While interventions to treat symptoms of moral injury following exposure to a PMIE have begun to be developed (e.g., Murray & Ehlers, 2021), preventative strategies that inhibit the initial morally injurious event may prove of particular importance. Accordingly, insight into the PMIEs faced by healthcare staff in secure psychiatric settings is arguably a good foundation from which to consider the existence of moral injury in this occupational group, before making recommendations for intervention. Yet, while the relevance of moral injury to healthcare professionals appears clear, the specific sources of such injury remain less so.
Investigation of moral injury in healthcare, and particularly within a psychiatric context, has been predated by a wealth of literature on the morally
A more comprehensive understanding of the multifarious PMIEs faced by this population is potentially critical to informing changes in policy and practice and offering recommendations for policy-makers and healthcare professionals at all levels. Thus, in consideration of the narrow scope of existing research and the potential utility in widening insight into the root sources of moral injury, the current review sought to explore the range of PMIEs that secure psychiatric healthcare workers are exposed to. A systematic review and meta-ethnography was conducted to identify and synthesize potential sources of moral injury relevant to forensic and psychiatric healthcare, with the aim of advancing a conceptual understanding of PMIEs in secure psychiatric settings and informing practical recommendations to reducing their occurrence and impact.
Method
Search Strategy
A systematic literature review was conducted to retrieve articles that identified potential sources of moral injury for staff in forensic and/or psychiatric settings, in line with the Preferred Reporting Items for Systematic Reviews and Meta-Analyses (PRISMA; Page et al., 2021) guidance. Articles were searched from PsycInfo, PsycArticles, Medline and CINAHL databases, and Google Scholar, between April and June 2021. In consideration of the limited evidence base, articles reporting on similar concepts (e.g., moral distress) were also sought. The specific search terms used are provided in Supplemental File 1. The reference lists of studies considered eligible after the full-text screening stage were also examined for additional relevant articles.
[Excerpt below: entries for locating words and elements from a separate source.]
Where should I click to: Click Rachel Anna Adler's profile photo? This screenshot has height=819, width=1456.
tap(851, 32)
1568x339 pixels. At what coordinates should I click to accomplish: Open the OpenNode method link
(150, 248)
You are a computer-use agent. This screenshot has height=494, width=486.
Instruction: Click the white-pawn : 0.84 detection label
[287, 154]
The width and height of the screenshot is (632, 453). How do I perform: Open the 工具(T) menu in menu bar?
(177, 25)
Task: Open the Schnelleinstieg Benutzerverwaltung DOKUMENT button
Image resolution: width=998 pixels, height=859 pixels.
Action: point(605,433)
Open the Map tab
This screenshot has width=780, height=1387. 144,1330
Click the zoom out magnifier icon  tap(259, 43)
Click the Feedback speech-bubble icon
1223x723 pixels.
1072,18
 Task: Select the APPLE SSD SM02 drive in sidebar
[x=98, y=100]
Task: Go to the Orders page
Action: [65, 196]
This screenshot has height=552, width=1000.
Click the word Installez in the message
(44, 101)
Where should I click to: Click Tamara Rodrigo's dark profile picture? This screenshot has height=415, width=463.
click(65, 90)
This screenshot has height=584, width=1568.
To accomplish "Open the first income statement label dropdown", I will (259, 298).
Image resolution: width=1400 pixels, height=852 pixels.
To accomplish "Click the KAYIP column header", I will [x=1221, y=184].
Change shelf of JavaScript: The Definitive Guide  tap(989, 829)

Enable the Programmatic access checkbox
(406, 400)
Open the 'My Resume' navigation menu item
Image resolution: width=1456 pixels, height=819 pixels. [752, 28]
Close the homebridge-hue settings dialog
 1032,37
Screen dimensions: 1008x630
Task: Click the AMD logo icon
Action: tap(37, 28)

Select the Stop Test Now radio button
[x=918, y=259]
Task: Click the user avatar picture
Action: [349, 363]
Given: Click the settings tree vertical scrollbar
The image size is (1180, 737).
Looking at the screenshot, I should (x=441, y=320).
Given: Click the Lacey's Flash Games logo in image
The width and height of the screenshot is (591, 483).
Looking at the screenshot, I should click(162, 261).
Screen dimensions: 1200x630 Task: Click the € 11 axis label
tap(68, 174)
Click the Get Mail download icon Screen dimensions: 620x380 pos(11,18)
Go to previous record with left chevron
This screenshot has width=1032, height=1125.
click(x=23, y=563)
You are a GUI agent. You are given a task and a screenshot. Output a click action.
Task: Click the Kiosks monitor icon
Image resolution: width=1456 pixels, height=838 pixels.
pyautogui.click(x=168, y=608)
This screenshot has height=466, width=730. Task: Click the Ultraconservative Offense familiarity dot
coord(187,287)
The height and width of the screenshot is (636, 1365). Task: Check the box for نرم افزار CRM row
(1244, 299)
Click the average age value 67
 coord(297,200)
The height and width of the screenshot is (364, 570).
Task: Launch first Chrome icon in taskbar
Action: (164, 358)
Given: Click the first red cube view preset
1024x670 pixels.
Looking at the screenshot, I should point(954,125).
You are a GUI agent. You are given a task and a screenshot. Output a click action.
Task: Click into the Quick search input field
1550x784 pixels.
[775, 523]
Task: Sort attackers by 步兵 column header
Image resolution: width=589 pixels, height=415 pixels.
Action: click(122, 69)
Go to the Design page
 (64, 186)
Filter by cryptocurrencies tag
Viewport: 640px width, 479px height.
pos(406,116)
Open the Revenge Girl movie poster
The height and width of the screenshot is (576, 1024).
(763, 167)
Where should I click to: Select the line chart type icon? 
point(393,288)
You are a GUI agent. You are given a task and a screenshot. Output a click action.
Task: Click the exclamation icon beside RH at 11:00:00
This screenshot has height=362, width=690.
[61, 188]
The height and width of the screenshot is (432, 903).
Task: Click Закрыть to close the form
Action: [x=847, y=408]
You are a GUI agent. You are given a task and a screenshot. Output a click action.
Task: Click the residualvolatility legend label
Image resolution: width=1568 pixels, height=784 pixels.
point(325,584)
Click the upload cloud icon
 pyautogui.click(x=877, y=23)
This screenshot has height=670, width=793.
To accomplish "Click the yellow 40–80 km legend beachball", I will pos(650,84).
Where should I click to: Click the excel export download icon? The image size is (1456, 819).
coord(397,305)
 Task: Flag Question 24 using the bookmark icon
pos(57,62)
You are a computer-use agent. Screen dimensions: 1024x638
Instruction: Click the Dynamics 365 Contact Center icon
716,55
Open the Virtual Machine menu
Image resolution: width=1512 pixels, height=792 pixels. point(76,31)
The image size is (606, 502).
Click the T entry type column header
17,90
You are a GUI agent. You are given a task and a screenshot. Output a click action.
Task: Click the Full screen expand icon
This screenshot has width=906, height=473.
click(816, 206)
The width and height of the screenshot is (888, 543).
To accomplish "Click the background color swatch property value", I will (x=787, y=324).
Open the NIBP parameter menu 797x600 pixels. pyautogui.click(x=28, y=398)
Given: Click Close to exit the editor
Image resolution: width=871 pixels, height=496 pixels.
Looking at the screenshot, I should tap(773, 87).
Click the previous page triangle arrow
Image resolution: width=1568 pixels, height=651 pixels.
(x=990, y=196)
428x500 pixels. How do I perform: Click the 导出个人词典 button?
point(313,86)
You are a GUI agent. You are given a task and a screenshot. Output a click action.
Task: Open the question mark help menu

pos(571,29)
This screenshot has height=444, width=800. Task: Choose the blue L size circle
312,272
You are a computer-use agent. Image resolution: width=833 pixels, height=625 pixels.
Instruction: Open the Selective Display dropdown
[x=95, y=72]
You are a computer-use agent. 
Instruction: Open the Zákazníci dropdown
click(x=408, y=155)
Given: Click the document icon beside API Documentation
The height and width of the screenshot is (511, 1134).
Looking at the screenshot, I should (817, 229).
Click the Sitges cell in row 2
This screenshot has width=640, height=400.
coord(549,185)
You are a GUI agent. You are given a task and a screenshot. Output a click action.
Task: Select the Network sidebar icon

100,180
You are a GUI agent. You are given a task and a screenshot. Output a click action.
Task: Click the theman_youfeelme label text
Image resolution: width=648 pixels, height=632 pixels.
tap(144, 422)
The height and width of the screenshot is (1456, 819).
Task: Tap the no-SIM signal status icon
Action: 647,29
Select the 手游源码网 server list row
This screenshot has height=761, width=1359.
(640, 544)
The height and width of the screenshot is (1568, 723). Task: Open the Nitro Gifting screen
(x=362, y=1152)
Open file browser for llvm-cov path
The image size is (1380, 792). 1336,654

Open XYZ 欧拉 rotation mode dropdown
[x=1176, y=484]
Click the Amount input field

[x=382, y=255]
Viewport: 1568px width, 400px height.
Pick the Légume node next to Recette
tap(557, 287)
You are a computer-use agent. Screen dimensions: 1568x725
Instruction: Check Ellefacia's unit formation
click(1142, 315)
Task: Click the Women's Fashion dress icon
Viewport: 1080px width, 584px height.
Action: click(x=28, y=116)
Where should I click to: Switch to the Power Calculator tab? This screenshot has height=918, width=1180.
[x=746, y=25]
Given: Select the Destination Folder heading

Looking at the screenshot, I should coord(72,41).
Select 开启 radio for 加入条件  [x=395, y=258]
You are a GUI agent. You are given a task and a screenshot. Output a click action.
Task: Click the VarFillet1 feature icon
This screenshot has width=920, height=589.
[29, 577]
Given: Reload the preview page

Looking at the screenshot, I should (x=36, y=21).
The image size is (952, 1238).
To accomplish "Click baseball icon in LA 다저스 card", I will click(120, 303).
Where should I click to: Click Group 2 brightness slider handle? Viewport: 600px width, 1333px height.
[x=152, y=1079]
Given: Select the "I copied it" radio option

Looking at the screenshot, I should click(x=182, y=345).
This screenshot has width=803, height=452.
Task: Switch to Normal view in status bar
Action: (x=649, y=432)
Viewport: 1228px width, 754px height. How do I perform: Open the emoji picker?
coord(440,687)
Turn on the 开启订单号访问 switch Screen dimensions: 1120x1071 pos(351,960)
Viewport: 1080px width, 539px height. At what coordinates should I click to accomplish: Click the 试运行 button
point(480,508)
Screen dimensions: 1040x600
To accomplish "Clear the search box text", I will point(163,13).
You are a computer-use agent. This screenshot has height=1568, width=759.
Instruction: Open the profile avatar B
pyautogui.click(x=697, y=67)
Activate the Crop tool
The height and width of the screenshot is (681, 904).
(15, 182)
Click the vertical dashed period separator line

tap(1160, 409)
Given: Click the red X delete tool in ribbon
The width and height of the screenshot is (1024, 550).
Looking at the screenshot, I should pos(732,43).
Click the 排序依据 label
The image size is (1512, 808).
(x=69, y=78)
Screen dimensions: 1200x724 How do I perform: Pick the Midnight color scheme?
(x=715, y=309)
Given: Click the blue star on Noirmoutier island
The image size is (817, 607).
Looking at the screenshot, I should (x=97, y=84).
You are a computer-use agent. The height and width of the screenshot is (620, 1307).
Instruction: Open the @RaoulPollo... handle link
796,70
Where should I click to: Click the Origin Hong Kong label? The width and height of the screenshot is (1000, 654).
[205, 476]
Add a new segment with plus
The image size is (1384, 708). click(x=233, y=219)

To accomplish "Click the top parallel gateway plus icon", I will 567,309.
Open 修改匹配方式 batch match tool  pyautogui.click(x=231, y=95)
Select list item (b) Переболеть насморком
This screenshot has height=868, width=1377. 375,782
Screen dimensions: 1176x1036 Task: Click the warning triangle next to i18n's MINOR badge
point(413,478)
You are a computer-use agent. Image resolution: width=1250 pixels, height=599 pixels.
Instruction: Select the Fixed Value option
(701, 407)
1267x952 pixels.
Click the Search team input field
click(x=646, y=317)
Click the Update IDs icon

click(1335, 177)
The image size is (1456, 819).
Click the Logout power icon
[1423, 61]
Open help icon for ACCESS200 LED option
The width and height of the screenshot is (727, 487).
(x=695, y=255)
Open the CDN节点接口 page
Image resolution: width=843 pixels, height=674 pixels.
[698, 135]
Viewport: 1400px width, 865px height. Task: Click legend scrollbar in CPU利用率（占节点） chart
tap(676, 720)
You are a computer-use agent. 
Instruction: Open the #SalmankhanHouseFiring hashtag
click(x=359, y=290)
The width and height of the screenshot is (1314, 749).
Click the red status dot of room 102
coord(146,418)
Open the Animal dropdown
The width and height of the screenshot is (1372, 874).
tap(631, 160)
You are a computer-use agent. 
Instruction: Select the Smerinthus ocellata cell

Inclusion and Exclusion Criteria
Articles were included in the review if they (a) identified potential sources of moral injury for healthcare workers in a forensic (e.g., prison) and/or psychiatric service, (b) were peer-reviewed, empirical research, (c) were available in English, and (d) were accessible in full-text. Articles were excluded if they did not meet all of these criteria. No parameters were set regarding year of publication nor country of origin.
Study Selection and Data Extraction
Screening and data extraction were completed by the primary author. The titles and abstracts of articles were initially screened, and those which met inclusion criteria were reviewed in full. Of articles which met inclusion criteria after full-text screening, data pertaining to the study aims, design and methodology, sample characteristics, measures of moral injury (quantitative studies only), and relevant findings were extracted by the primary author.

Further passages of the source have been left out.